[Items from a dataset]
---*---
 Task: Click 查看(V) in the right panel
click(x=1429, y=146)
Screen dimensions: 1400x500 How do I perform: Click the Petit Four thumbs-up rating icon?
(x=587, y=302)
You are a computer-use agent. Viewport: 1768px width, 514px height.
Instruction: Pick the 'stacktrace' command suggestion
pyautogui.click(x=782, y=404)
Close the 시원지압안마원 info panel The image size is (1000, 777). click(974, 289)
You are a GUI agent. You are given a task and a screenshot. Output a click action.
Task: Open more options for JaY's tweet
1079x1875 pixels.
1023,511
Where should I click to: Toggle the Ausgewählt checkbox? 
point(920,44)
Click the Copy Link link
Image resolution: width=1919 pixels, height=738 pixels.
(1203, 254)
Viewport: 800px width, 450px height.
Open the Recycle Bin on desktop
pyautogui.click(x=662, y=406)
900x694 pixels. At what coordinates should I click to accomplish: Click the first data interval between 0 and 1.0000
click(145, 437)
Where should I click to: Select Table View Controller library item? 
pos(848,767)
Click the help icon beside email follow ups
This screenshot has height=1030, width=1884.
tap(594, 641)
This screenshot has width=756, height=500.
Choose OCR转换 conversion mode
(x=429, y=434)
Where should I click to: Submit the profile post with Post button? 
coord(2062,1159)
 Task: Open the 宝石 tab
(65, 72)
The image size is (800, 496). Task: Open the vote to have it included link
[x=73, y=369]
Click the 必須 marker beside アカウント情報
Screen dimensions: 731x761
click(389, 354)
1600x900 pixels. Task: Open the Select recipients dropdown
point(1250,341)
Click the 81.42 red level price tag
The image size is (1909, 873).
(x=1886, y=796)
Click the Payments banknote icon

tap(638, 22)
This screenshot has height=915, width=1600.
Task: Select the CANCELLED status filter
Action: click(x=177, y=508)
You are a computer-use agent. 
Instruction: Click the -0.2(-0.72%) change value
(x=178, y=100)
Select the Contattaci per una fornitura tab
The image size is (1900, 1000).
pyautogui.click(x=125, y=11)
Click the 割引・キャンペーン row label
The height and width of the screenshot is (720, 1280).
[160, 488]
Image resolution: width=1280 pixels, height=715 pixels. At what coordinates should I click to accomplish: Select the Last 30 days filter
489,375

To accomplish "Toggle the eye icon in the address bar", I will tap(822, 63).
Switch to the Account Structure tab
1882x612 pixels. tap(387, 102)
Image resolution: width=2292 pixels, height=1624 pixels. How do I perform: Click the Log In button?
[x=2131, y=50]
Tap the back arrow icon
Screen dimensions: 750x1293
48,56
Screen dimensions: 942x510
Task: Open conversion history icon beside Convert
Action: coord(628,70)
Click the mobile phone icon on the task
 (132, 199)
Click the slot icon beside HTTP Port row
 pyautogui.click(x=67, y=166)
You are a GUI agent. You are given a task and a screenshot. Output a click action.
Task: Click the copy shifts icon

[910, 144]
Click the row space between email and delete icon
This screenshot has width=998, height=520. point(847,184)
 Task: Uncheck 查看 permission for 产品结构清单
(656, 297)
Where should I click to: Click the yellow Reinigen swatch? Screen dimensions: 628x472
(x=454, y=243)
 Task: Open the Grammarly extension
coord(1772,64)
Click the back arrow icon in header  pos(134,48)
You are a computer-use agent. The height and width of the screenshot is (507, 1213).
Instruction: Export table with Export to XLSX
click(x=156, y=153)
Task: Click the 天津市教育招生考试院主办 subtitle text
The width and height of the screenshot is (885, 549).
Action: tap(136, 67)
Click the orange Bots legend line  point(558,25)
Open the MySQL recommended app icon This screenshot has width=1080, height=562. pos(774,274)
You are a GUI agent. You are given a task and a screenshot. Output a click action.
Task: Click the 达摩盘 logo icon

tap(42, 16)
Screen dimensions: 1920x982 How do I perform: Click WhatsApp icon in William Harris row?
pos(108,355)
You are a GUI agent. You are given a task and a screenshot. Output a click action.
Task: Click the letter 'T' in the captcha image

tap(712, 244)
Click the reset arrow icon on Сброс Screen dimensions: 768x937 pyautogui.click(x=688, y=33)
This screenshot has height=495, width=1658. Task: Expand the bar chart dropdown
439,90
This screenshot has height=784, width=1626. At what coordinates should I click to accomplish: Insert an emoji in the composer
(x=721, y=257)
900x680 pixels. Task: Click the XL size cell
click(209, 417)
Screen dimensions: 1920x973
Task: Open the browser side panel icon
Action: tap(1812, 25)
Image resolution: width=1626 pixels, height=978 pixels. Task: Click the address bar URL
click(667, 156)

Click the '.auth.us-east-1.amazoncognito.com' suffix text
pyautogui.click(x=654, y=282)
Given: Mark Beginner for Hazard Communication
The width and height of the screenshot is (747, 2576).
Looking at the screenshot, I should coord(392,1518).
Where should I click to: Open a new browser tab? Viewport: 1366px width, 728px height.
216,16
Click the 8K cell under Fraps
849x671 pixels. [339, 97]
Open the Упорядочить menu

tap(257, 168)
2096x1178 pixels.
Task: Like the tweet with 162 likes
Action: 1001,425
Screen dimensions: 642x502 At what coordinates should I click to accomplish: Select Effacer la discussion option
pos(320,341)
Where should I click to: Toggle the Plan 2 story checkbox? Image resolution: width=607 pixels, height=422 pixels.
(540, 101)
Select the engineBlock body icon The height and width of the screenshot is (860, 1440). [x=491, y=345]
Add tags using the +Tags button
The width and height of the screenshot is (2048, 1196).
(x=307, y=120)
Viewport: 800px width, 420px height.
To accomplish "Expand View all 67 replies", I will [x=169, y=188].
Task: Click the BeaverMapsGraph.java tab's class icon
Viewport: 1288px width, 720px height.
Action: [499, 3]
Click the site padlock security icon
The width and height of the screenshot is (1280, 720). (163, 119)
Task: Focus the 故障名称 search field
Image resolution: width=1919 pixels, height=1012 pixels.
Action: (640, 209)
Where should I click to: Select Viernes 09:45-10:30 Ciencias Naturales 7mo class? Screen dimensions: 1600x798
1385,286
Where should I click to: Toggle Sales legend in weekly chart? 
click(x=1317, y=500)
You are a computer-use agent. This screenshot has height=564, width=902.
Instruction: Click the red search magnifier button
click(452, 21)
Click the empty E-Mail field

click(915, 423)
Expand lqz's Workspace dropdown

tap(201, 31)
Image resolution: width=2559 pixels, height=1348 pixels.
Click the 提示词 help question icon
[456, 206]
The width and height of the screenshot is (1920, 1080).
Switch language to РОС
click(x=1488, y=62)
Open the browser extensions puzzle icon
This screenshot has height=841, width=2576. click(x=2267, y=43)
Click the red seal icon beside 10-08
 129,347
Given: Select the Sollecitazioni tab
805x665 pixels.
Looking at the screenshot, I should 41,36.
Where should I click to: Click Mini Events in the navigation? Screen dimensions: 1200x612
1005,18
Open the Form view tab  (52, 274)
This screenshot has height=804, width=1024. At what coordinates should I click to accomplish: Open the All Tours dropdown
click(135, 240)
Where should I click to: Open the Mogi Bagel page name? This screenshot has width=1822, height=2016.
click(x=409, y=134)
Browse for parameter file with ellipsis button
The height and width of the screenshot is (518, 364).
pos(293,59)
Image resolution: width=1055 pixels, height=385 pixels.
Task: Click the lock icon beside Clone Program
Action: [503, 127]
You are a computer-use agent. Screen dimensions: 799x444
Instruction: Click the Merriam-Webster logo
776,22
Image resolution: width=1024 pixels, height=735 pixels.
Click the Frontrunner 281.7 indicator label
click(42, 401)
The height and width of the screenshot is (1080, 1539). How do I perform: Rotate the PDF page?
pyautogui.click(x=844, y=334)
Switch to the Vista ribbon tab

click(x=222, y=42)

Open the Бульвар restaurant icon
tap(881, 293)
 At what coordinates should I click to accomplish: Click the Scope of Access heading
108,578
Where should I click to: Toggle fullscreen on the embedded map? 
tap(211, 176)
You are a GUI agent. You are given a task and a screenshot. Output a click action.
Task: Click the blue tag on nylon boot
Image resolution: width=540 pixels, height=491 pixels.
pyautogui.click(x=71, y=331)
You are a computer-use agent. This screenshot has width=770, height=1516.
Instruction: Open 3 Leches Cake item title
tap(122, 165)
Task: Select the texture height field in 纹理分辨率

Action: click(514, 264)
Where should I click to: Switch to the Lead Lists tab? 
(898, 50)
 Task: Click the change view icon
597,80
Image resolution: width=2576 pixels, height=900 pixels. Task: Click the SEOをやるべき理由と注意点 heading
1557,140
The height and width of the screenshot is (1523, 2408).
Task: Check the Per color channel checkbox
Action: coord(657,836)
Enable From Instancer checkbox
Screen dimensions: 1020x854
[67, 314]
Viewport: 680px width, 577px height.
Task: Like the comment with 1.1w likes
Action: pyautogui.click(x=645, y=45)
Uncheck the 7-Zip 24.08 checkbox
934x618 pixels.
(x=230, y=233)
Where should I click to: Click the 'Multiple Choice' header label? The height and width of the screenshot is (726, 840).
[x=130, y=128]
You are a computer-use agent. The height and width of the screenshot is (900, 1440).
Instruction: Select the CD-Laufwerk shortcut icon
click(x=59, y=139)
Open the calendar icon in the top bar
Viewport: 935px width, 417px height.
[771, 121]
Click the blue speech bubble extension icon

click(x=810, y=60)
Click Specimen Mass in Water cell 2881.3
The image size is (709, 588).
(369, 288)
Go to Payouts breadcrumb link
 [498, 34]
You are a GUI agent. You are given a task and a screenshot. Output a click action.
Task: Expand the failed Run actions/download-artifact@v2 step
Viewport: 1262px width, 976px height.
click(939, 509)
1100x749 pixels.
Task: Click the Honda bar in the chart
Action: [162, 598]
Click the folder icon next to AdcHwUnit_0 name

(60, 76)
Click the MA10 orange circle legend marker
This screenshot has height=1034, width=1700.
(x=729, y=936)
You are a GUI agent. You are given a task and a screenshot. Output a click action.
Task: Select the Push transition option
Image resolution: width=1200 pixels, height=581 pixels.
---*---
Pick out each line above that contains the word "beside" and copy it in full.

[Expected answer]:
Click the help icon beside email follow ups
Click the 必須 marker beside アカウント情報
Task: Open conversion history icon beside Convert
Click the slot icon beside HTTP Port row
Click the red seal icon beside 10-08
Task: Click the lock icon beside Clone Program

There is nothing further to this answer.